The work of a real estate agent

the work of a real estate agent

The work of a real estate agent is not hard work but it is a lot of work, some of it frustrating, most of it rewarding.

Mental labour and manual labour

The saying in the industry is that working with sellers is mental labour whereas working with buyers in manual labour. It is easy to have a preference but it is best to have a mix.

The best Realtors, I think, live and breath real estate. We see each other. We are the ones showing up to compete on offer night. Our cards are the ones stacked up in the kitchen after a few days of showings. We have a listing (or three) and a dozen buyers at various stages of buying.

Processes

I sometimes meet home sellers or home buyers who want to take a short cut or think there is a better way. There should be a better way, but so far no one has found it yet. There are simply too many moving parts, like a Rube Goldberg contraption, if you skip a few steps, the whole thing falls apart.

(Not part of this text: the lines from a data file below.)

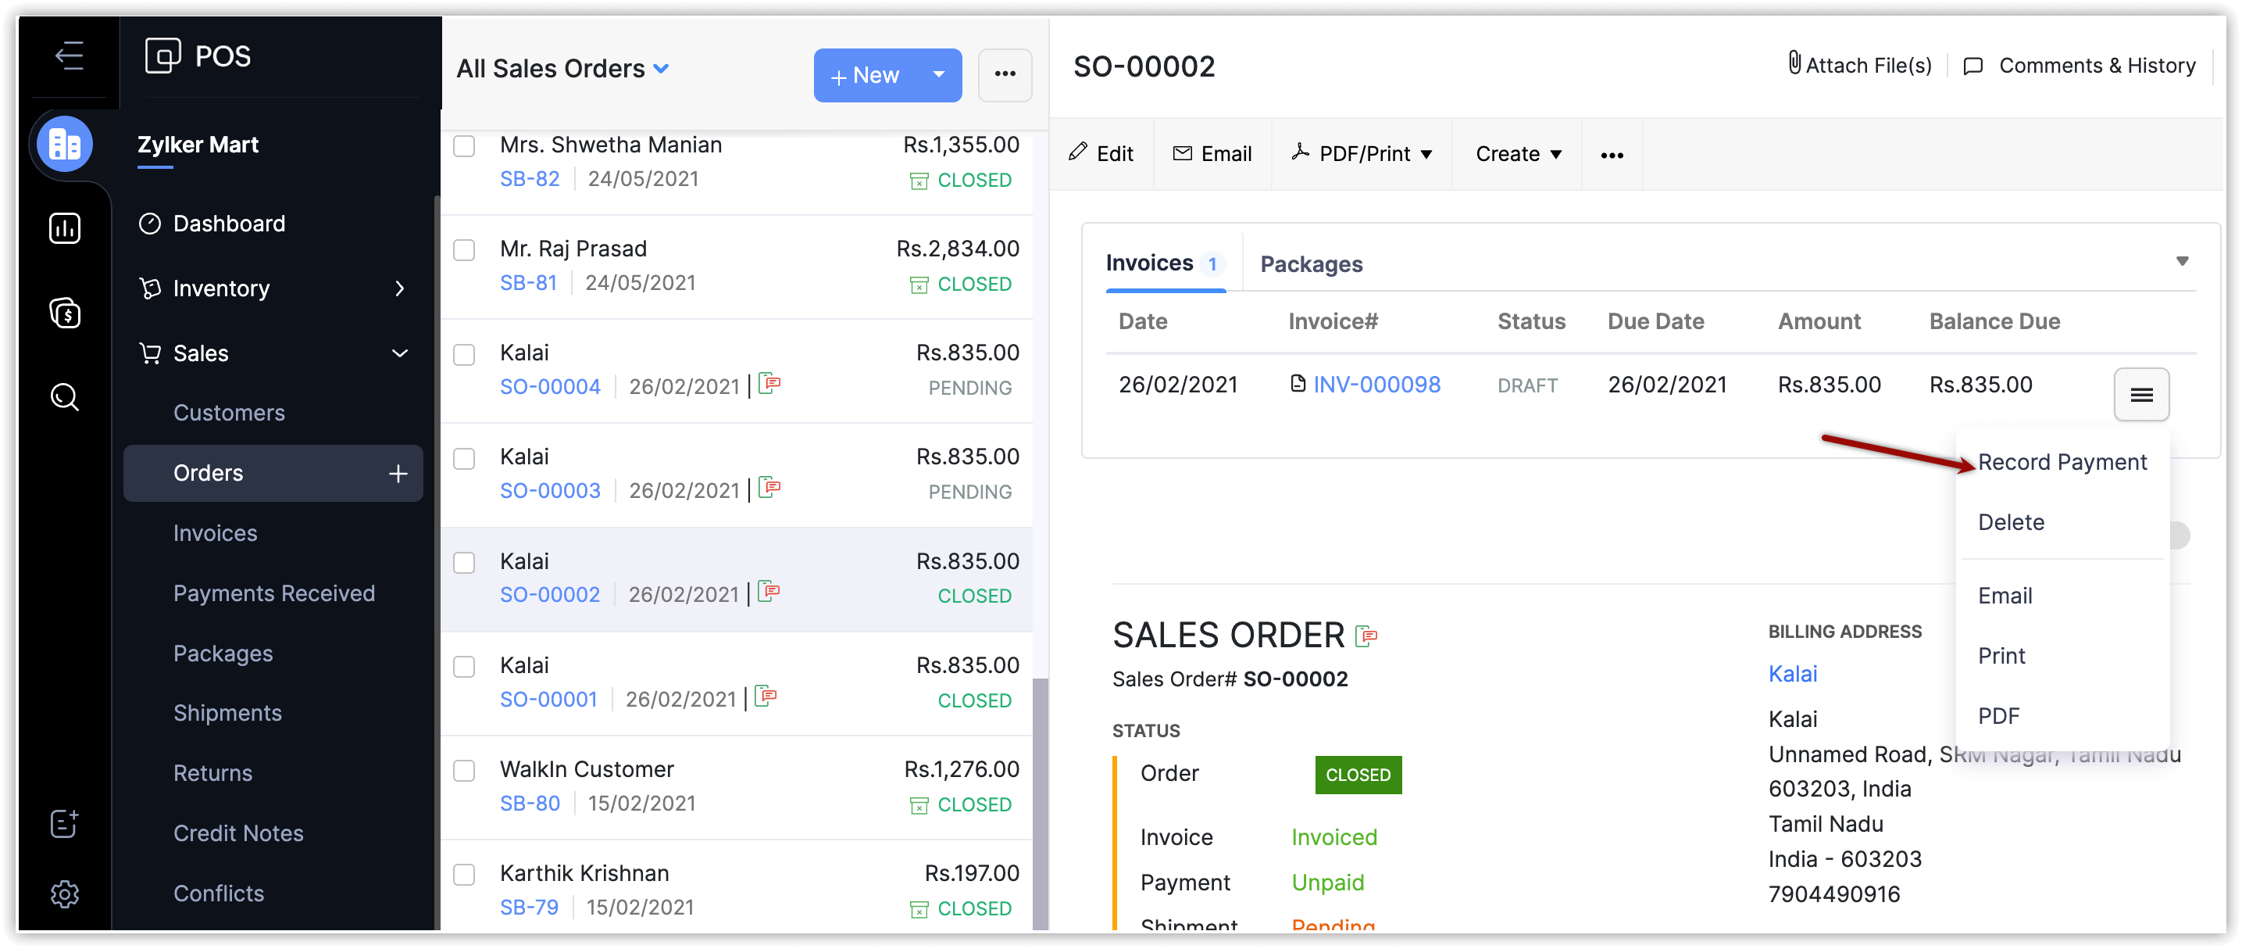
Task: Click the search magnifier icon in left rail
Action: tap(64, 396)
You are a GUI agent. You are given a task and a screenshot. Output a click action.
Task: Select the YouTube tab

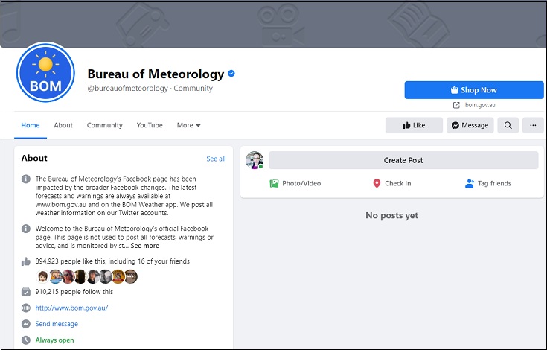point(150,125)
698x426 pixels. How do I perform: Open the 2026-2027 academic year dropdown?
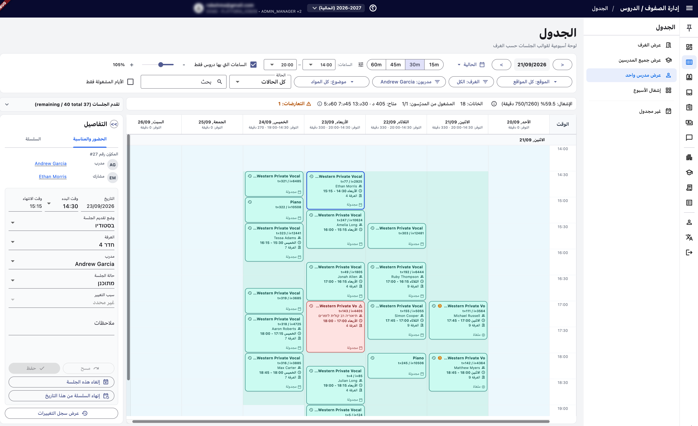click(336, 8)
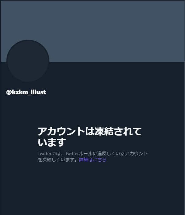The image size is (185, 215).
Task: Click the ます characters in heading's last line
Action: click(56, 142)
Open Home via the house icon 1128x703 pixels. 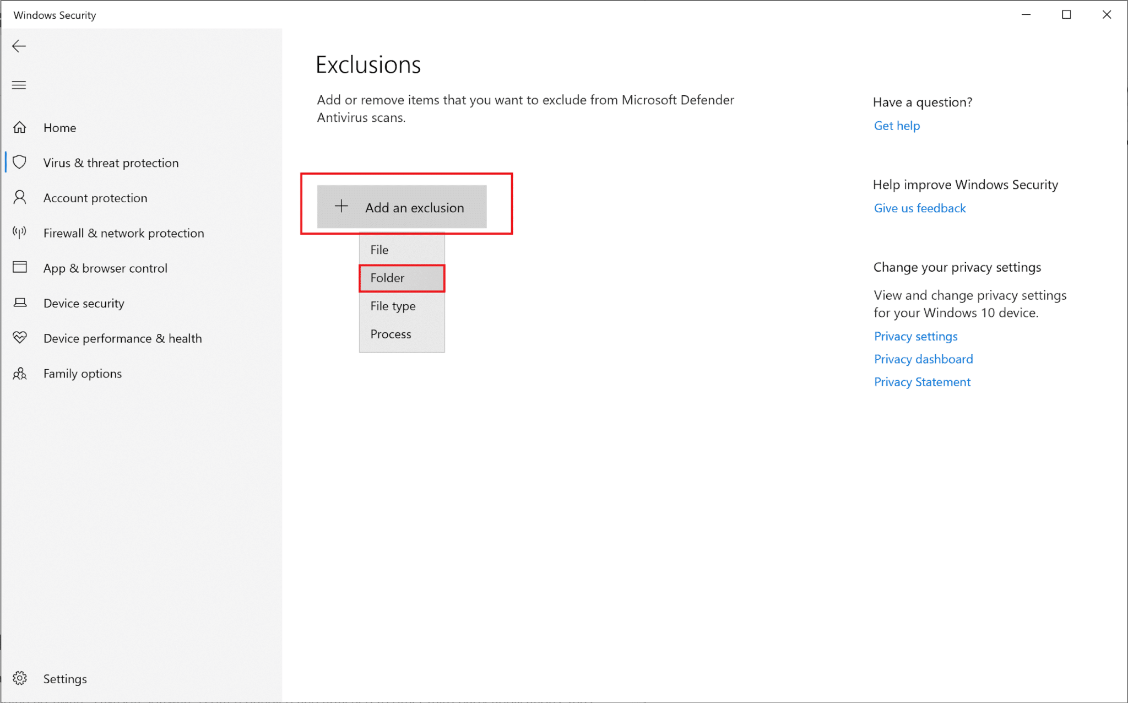tap(20, 128)
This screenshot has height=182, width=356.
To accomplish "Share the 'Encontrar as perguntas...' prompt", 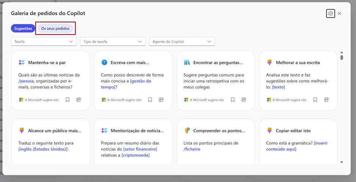I will pyautogui.click(x=244, y=100).
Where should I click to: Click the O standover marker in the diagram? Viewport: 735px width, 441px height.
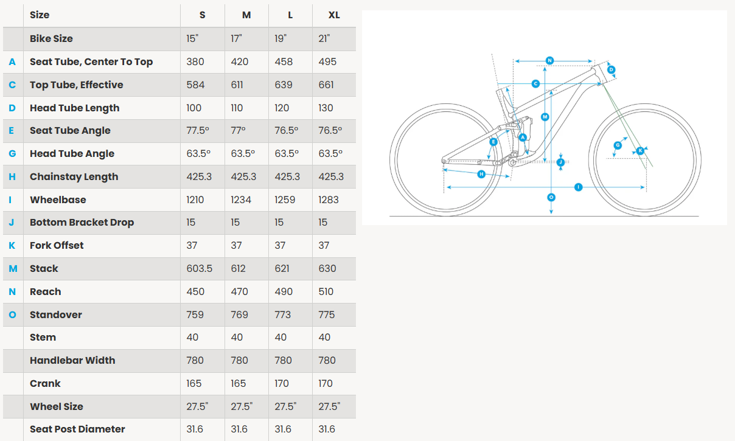point(551,197)

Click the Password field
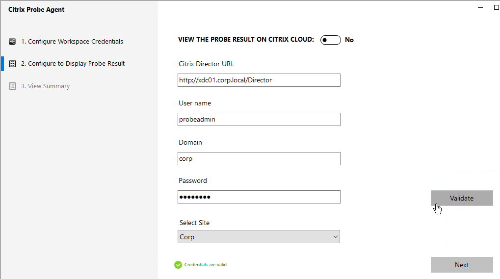tap(259, 197)
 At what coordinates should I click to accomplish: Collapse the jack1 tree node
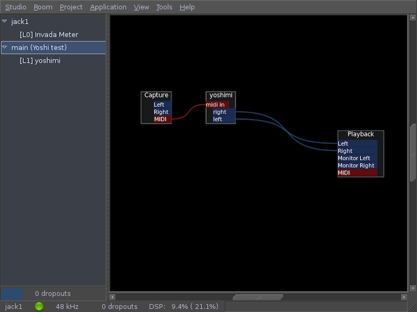5,21
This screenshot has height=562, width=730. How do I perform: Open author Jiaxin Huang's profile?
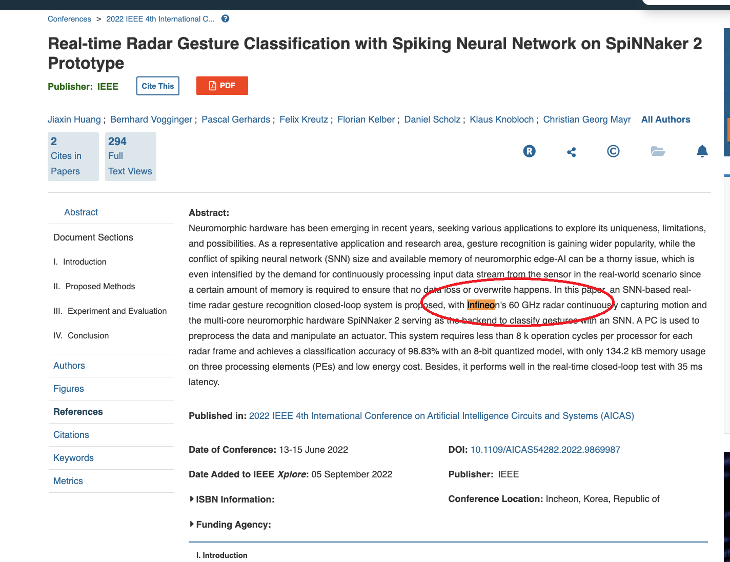pos(74,119)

How do a successful agents do the work?

Communicate. They call or email consumers back and answer their questions. The consumer may be sending all the signals that they are not ready buyers (or sellers) but maybe someday they will be and that relationship starts now.

They don’t ask them if they are pre-qualified for a mortgage. Not yet. Not on the first contact. They wait a while. Good agents get to know the consumer before they start asking about their ability to pay.

Great Realtors take the time to meet new clients face to face. They don’t invite them to their weekend open house. They sit down over coffee, relax, share information, answer all of their questions.

Good Realtors give their clients what they want. I asked a successful agent I know what the secret of his success was. He said, “When a client asks for something, I give it to them. They asked for a reason, I don’t need to know what it is. I don’t hold back.” That includes referring them to my trusted mortgage brokers, real estate lawyers, home inspectors, contractors…anyone they may need. That means sharing spreadsheets and neighbourhood histories, anything that will help them to eventually make good real estate decisions.

A good agent will send their client all of the listings that match what they are looking for, not just listings from their own brokerage.

A good agent is available.

Conclusion

So many agents spend so much time and resources chasing after business but when it appears in front of them they instantly go into “qualification mode” or worse, “sales mode”. It’s a shame. People just want to be treated like people, not customers and not clients, at least not yet.